2025-11-23T05:40:16.518964

Joint modeling and inference of multiple-subject high-dimensional sparse vector autoregressive models

Kim, Fisher, Pipiras
The multiple-subject vector autoregression (multi-VAR) model captures heterogeneous network Granger causality across subjects by decomposing individual sparse VAR transition matrices into commonly shared and subject-unique paths. The model has been applied to characterize hidden shared and unique paths among subjects and has demonstrated performance compared to methods commonly used in psychology and neuroscience. Despite this innovation, the model suffers from using a weighted median for identifying the common effects, leading to statistical inefficiency as the convergence rates of the common and unique paths are determined by the least sparse subject and the smallest sample size across all subjects. We propose a new identifiability condition for the multi-VAR model based on a communication-efficient data integration framework. We show that this approach achieves convergence rates tailored to each subject's sparsity level and sample size. Furthermore, we develop hypothesis tests to assess the nullity and homogeneity of individual paths, using Wald-type test statistics constructed from individual debiased estimators. A test for the significance of the common paths can also be derived through the framework. Simulation studies under various heterogeneity scenarios and a real data application demonstrate the performance of the proposed method compared to existing benchmark across standard evaluation metrics.
academic

Joint modeling and inference of multiple-subject high-dimensional sparse vector autoregressive models

Basic Information

  • Paper ID: 2510.14044
  • Title: Joint modeling and inference of multiple-subject high-dimensional sparse vector autoregressive models
  • Authors: Younghoon Kim (Cornell University), Zachary F. Fisher (University of North Carolina at Chapel Hill), Vladas Pipiras (University of North Carolina at Chapel Hill)
  • Classification: stat.ME (Statistics - Methodology)
  • Publication Date: October 17, 2025
  • Paper Link: https://arxiv.org/abs/2510.14044

Abstract

The multi-subject vector autoregressive (multi-VAR) model captures heterogeneous network Granger causality across subjects by decomposing individual sparse VAR transition matrices into common shared pathways and subject-specific pathways.
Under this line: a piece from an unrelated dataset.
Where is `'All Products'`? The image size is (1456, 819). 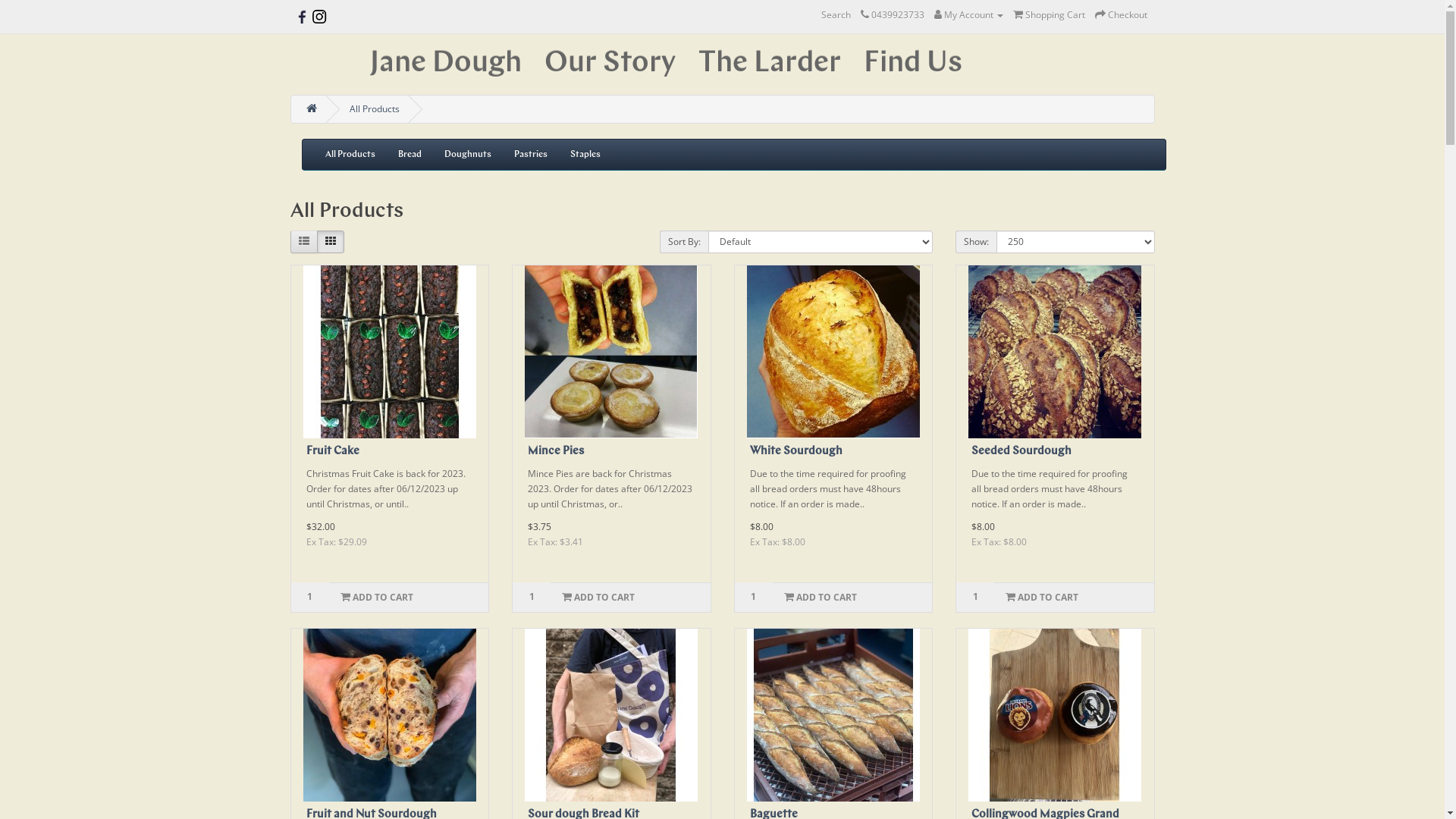 'All Products' is located at coordinates (349, 155). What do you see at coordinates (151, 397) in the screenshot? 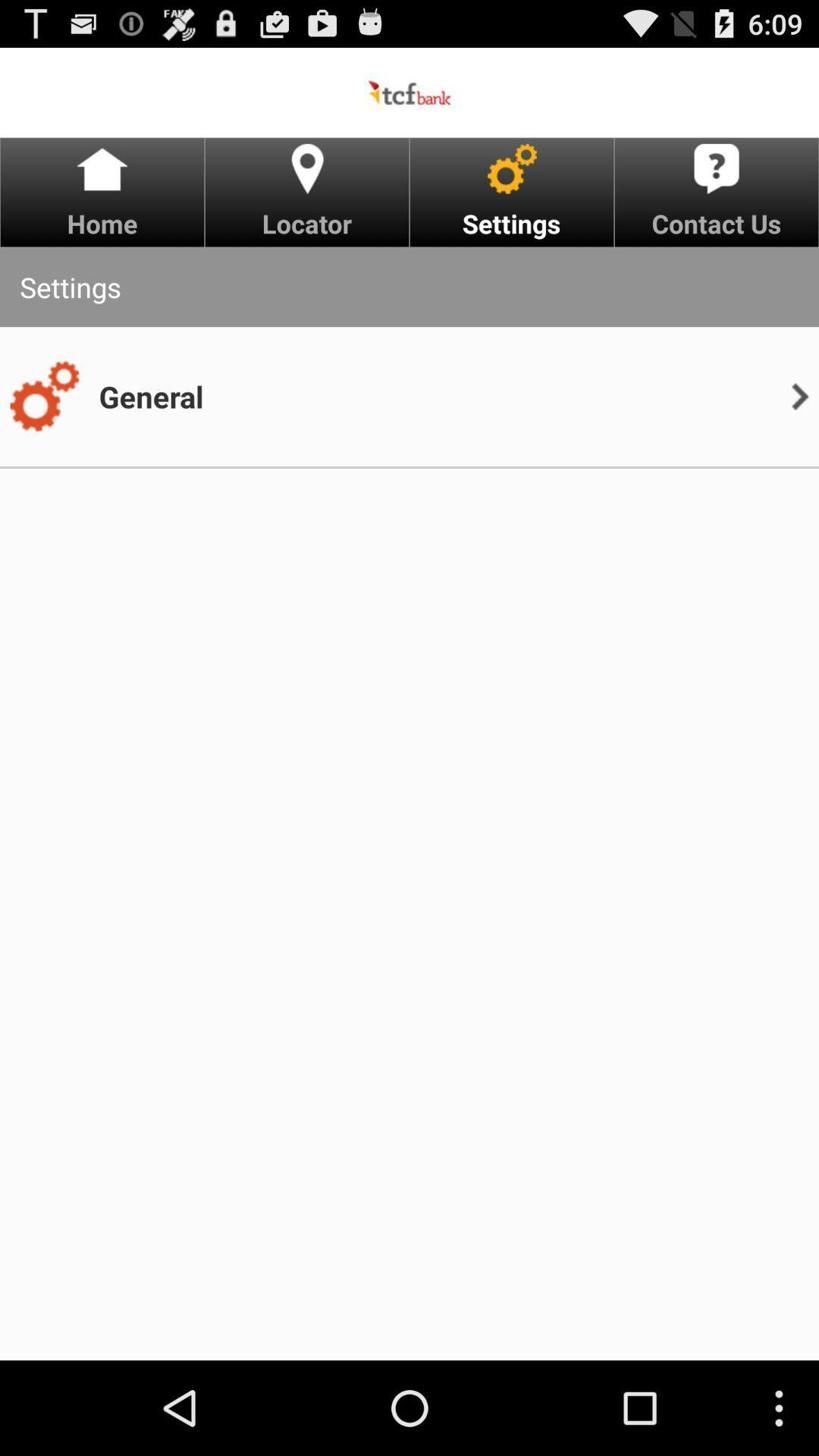
I see `general app` at bounding box center [151, 397].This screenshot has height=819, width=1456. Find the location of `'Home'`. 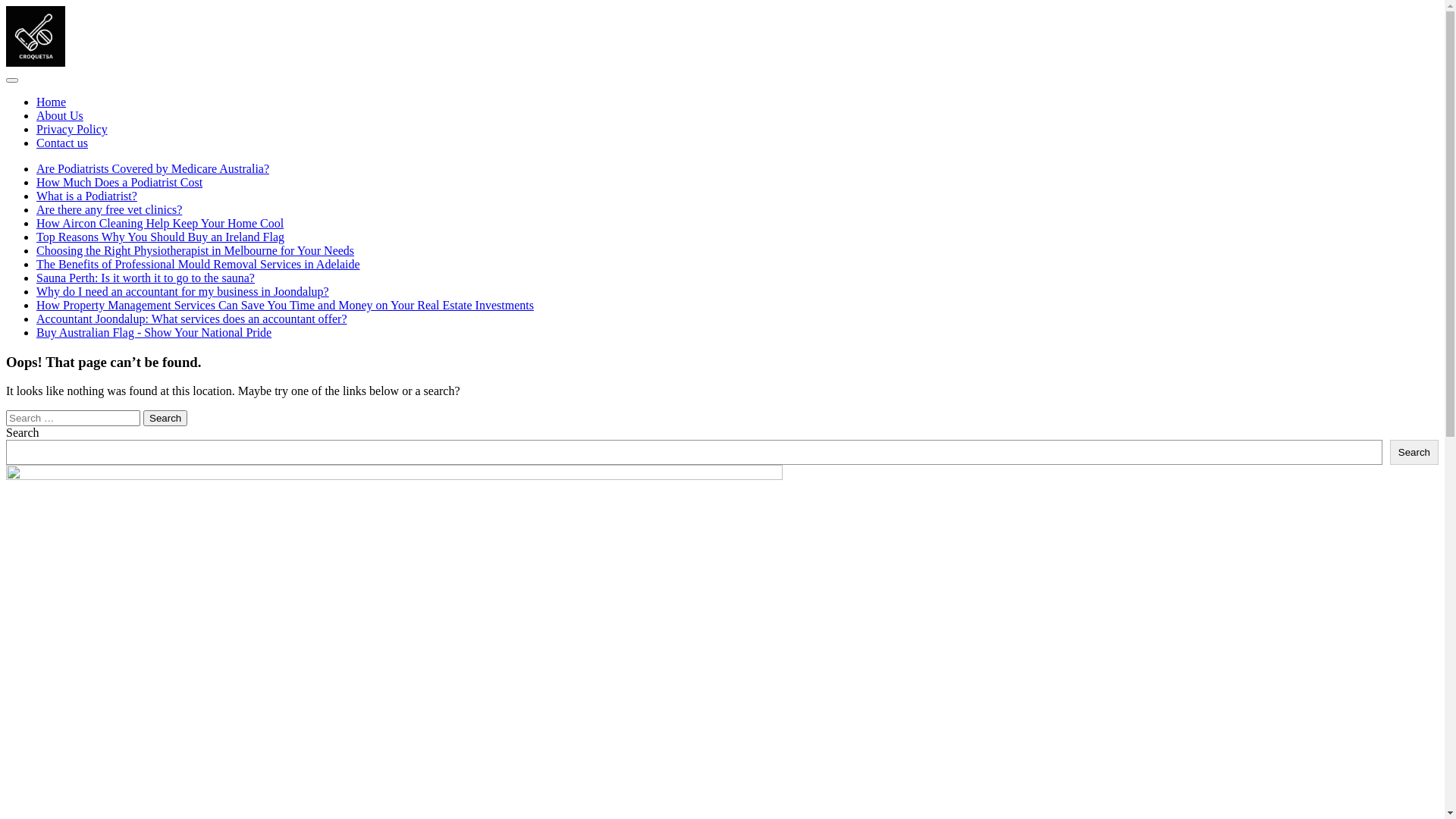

Although this model has been applied to characterize hidden shared and unique pathways across subjects and has demonstrated superior performance compared to commonly used methods in psychology and neuroscience, its use of weighted medians to identify common effects suffers from statistical efficiency issues, as convergence rates for common and unique pathways are determined by the least sparse subject and the minimum sample size across all subjects. This paper proposes new identifiability conditions for the multi-VAR model based on a communication-efficient data integration framework, enabling customized convergence rates tailored to each subject's sparsity level and sample size. Additionally, a hypothesis testing framework is developed to assess the nullity and homogeneity of individual pathways using Wald-type test statistics constructed from subject-specific debiased estimators, from which significance tests for common pathways can be derived.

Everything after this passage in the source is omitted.